> **ACTIVITY**: Starting with the line containing "Sobre o aeroporto (64, 1390)" and going on through the line containing "Trabalhe conosco", return the lines of the data below exactly, and only those.
DATA FOR ANALYSIS: Begin
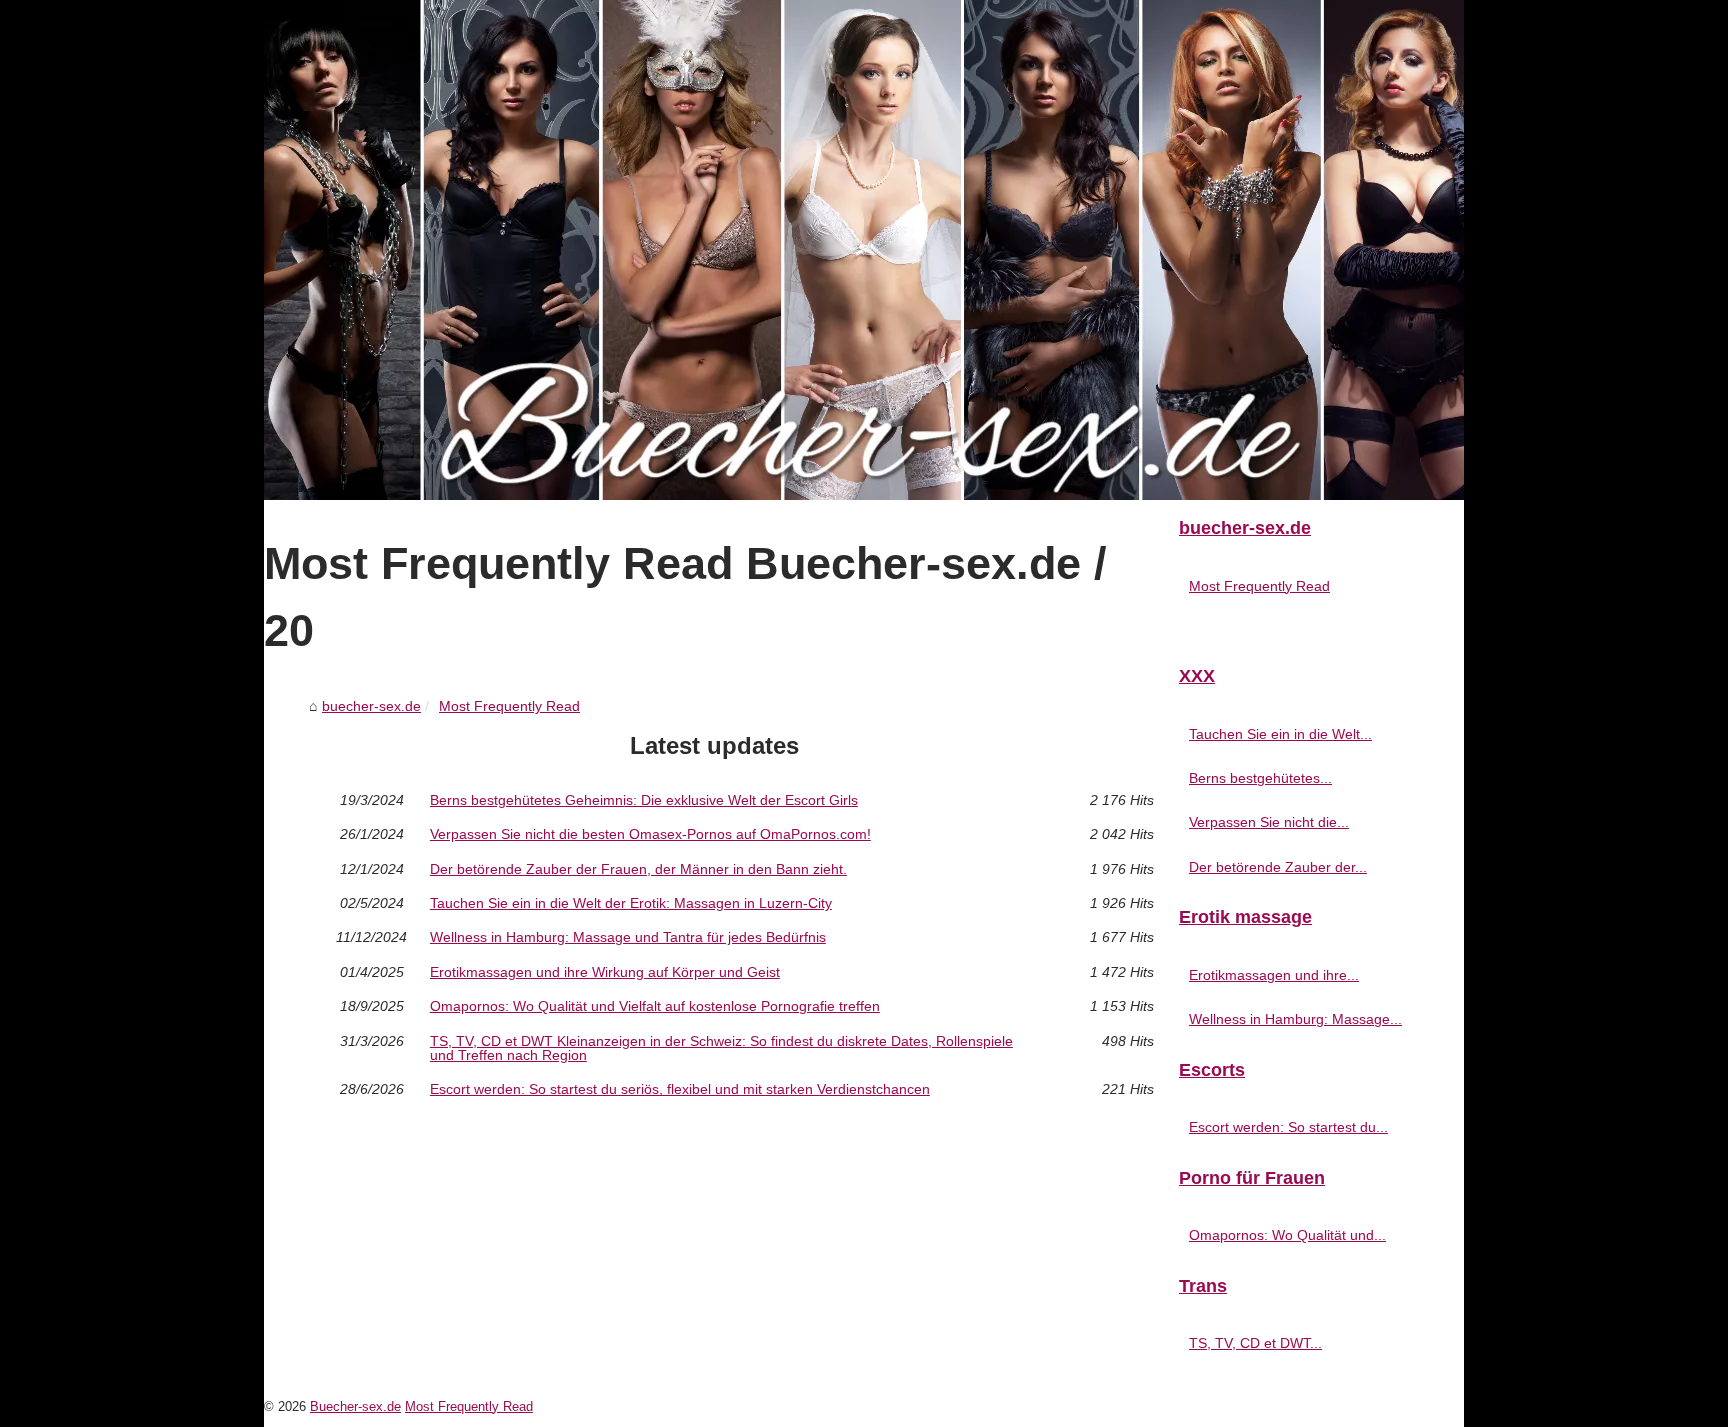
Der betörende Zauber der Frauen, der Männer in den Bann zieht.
DATA FOR ANALYSIS: End
DATA FOR ANALYSIS: Begin
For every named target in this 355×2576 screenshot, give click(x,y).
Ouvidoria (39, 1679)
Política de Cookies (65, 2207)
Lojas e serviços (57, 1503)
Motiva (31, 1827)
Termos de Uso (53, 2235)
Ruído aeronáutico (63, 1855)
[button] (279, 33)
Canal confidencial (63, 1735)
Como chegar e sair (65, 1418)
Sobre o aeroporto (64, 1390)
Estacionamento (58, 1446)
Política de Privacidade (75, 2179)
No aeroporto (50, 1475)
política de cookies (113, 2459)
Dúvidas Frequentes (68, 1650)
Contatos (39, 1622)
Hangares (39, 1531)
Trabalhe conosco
DATA FOR ANALYSIS: End
> **RESULT FOR THIS EXERCISE**:
Sobre o aeroporto (64, 1390)
Estacionamento (58, 1446)
Política de Privacidade (75, 2179)
No aeroporto (50, 1475)
política de cookies (113, 2459)
Dúvidas Frequentes (68, 1650)
Contatos (39, 1622)
Hangares (39, 1531)
Trabalhe conosco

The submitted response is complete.